What to do ▸ Output the following data exactly.
++++ Data extracts ++++
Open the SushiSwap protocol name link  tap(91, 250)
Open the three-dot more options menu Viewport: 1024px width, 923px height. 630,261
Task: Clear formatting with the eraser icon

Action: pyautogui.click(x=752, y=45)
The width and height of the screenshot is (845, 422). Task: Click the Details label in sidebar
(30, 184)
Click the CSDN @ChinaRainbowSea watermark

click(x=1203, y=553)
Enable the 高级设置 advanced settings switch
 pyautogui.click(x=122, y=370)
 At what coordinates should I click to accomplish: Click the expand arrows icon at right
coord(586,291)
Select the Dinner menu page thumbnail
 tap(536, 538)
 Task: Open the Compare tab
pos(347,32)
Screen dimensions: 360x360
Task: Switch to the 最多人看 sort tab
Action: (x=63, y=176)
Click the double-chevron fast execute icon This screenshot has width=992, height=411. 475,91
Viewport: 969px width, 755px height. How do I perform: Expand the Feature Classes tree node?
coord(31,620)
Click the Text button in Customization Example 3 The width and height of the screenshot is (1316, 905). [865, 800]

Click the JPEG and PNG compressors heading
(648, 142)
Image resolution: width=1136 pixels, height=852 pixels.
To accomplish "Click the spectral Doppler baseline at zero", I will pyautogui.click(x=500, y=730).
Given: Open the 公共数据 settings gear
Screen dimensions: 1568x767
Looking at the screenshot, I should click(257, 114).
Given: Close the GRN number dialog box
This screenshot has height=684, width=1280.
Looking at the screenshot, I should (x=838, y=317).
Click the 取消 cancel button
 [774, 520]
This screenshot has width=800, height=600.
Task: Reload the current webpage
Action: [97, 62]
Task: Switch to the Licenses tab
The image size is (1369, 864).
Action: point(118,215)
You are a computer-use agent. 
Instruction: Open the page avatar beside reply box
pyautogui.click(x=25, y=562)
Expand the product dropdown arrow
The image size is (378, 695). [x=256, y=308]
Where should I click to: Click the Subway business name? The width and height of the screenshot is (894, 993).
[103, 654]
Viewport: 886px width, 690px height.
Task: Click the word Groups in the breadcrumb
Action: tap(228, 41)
++++
Task solution ▸
Open the SushiSwap protocol name link  tap(91, 250)
Open the three-dot more options menu Viewport: 1024px width, 923px height. 630,261
Task: Clear formatting with the eraser icon

Action: pyautogui.click(x=752, y=45)
The width and height of the screenshot is (845, 422). Task: Click the Details label in sidebar
(30, 184)
Click the CSDN @ChinaRainbowSea watermark

click(x=1203, y=553)
Enable the 高级设置 advanced settings switch
 pyautogui.click(x=122, y=370)
 At what coordinates should I click to accomplish: Click the expand arrows icon at right
coord(586,291)
Select the Dinner menu page thumbnail
 tap(536, 538)
 Task: Open the Compare tab
pos(347,32)
Screen dimensions: 360x360
Task: Switch to the 最多人看 sort tab
Action: (x=63, y=176)
Click the double-chevron fast execute icon This screenshot has width=992, height=411. 475,91
Viewport: 969px width, 755px height. How do I perform: Expand the Feature Classes tree node?
coord(31,620)
Click the Text button in Customization Example 3 The width and height of the screenshot is (1316, 905). [865, 800]

Click the JPEG and PNG compressors heading
(648, 142)
Image resolution: width=1136 pixels, height=852 pixels.
To accomplish "Click the spectral Doppler baseline at zero", I will pyautogui.click(x=500, y=730).
Given: Open the 公共数据 settings gear
Screen dimensions: 1568x767
Looking at the screenshot, I should click(257, 114).
Given: Close the GRN number dialog box
This screenshot has height=684, width=1280.
Looking at the screenshot, I should (x=838, y=317).
Click the 取消 cancel button
 [774, 520]
This screenshot has width=800, height=600.
Task: Reload the current webpage
Action: [97, 62]
Task: Switch to the Licenses tab
The image size is (1369, 864).
Action: point(118,215)
You are a computer-use agent. 
Instruction: Open the page avatar beside reply box
pyautogui.click(x=25, y=562)
Expand the product dropdown arrow
The image size is (378, 695). [x=256, y=308]
Where should I click to: Click the Subway business name? The width and height of the screenshot is (894, 993).
[103, 654]
Viewport: 886px width, 690px height.
Task: Click the word Groups in the breadcrumb
Action: tap(228, 41)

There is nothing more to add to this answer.